I tried using two stop bits as you suggested (using hardware UART on NUCLEO-F767ZI board) . Nucleo board sends "HELLO123HELLO$" string. However, my code just receives "HELLO123HELHELLO123HEL...". I double checked my parsing code as well as parsing timing. I inserted a sleep state when the loop is idle. The code does enter sleep state indicating sufficient time for the parsing loop to finish before reception of next character.

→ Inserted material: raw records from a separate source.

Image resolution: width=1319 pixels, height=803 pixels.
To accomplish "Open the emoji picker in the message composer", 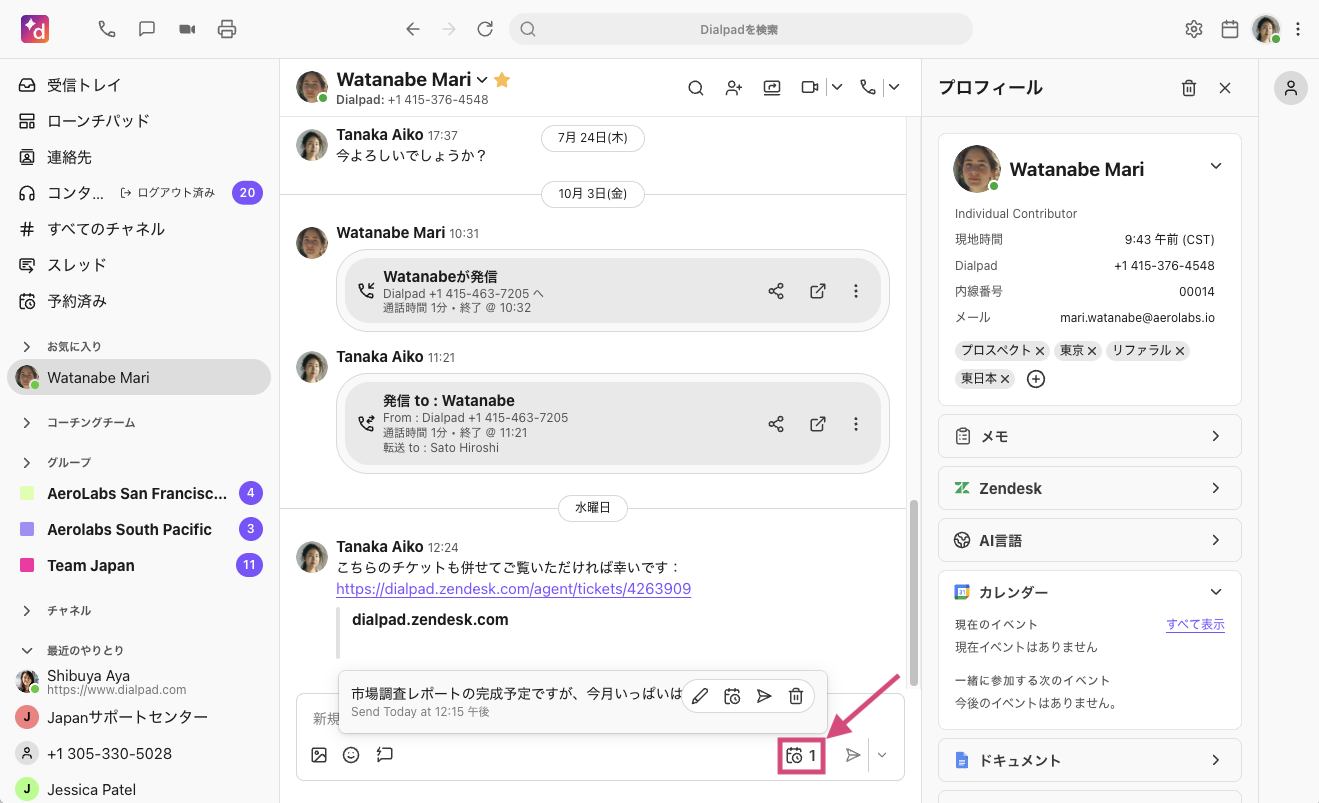I will [351, 755].
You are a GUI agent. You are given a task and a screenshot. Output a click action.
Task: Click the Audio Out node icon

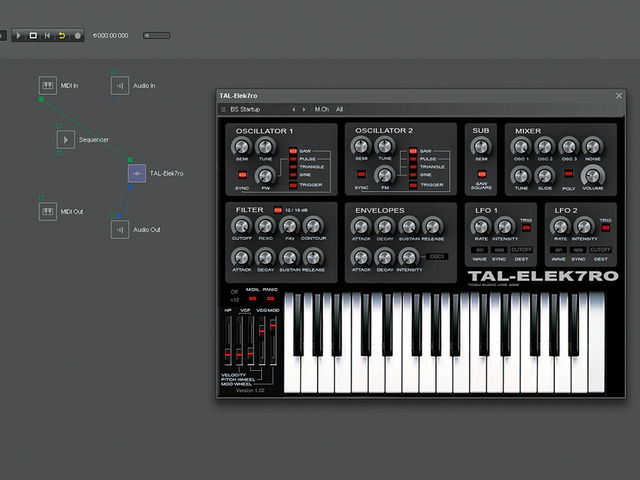pos(120,230)

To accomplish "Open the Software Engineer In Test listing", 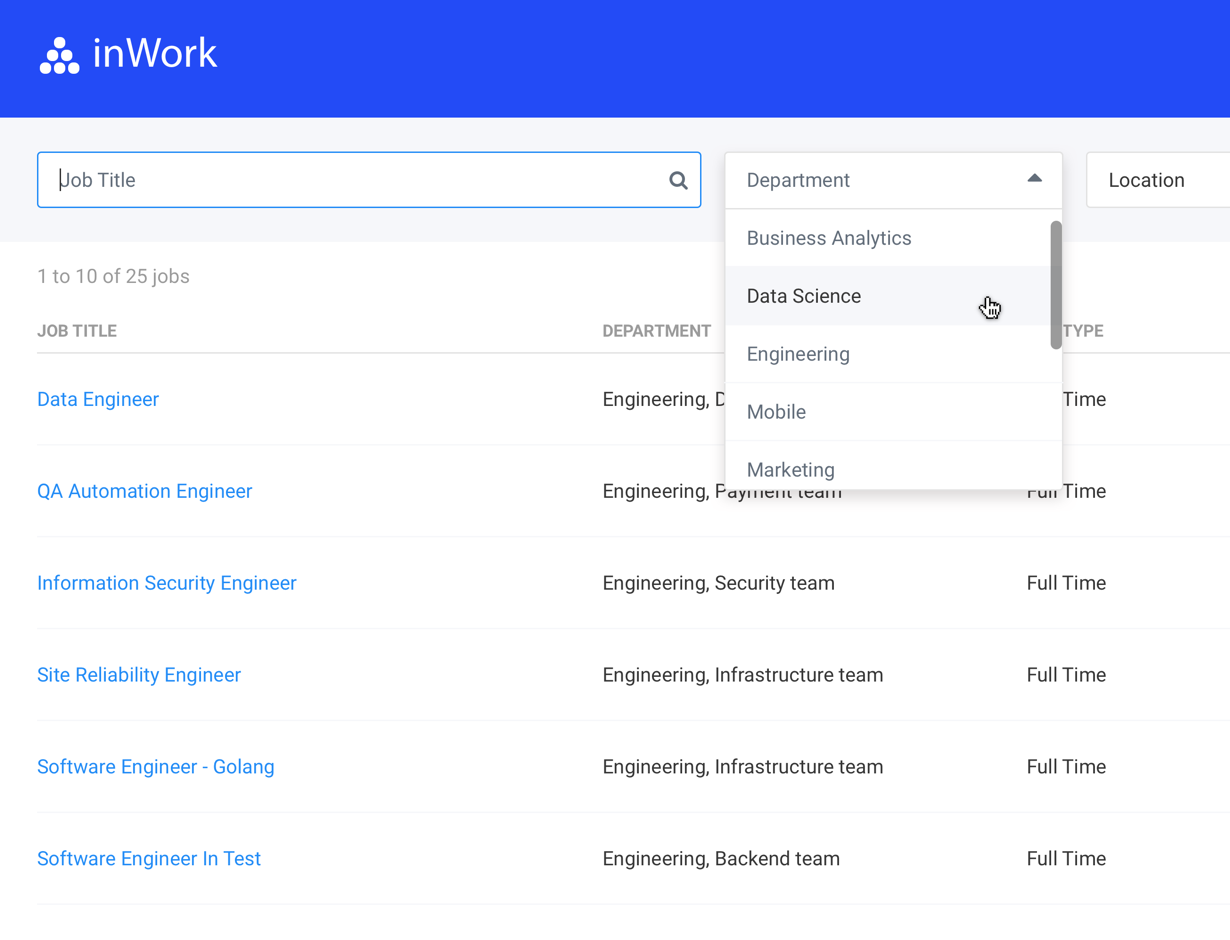I will coord(148,858).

Interrupts might work for 9600Baud, just ditch Cube entirely (you've started already) and have control over latencies (make the interrupts in question the highest priority). To see the effect, toggle a GPIO pin in the EXTI/TIM ISR and observe it on oscilloscope/LA together with the incoming USART data, to see where do you do the sampling.

You might also utilize the fact that PB3 = TIM2_CH2 at AF1, so you can 1. use the iput filter on TIM2_CH2; 2. use it as input to the slave-mode controller, in trigger mode, to start the timer. The filter will remove any glitches; the hardware start will remove much of the variability associated with the EXTI interrupt latency.

In the 'F4, can't use TIM2 to DMA from GPIO to RAM; you'd need to use TIM1 or TIM8 for that as only DMA2 has access to GPIO through the busmatrix.

JW

> As you can see, the first few characters of the NEMA sentence are good but characters after around 10-15 count are garbage.

 This might be to the fact that you are trying to receive back-to-back characters, but your receiver runs too long, potentially missing the startbit and starting on the next high-to-low transition.

The "original" UART receiver wraps up and starts waiting for the next character after detecting the *middle* of the stopbit.

JW

Unfortunately, my board does not have any other GPIO coming into the connector. Is it safe to use a programming pin as output for this purpose?

Also, as the board is already printed and assembled, I cannot connect the output of TIM2 into TIM1 ETR.

I checked the reference manual. Unlike the F4, the reference manual for STM32L43x is very specific in available bus connection for DMA. GPIO is not listed as one. Could you please check the reference manual and suggest how can I configure my DMA to work with GPIO?

Manual Link: https://www.st.com/resource/en/reference_manual/dm00151940-stm32l41xxx-42xxx-43xxx-44xxx-45xxx-46xxx-advanced-arm-based-32-bit-mcus-stmicroelectronics.pdf

The parsing code only accepts/stores frames whose lsb is zero (start bit) and msb is 1 (stop bit). if this condition is not met, the frame is discarded. Also the reception can only be initiated by EXTI falling edge. Hence, if the falling edge of the start bit is missed, entire character is dropped.

What I'm talking about is, that in the timer ISR you are waiting until the *end* of stopbit (20th timeslot), to finish the Rx and start waiting for the startbit 1-to-0 leading edge, whereas you've should go back to EXTI sooner, at the *middle* of stopbit, where you're sampling it.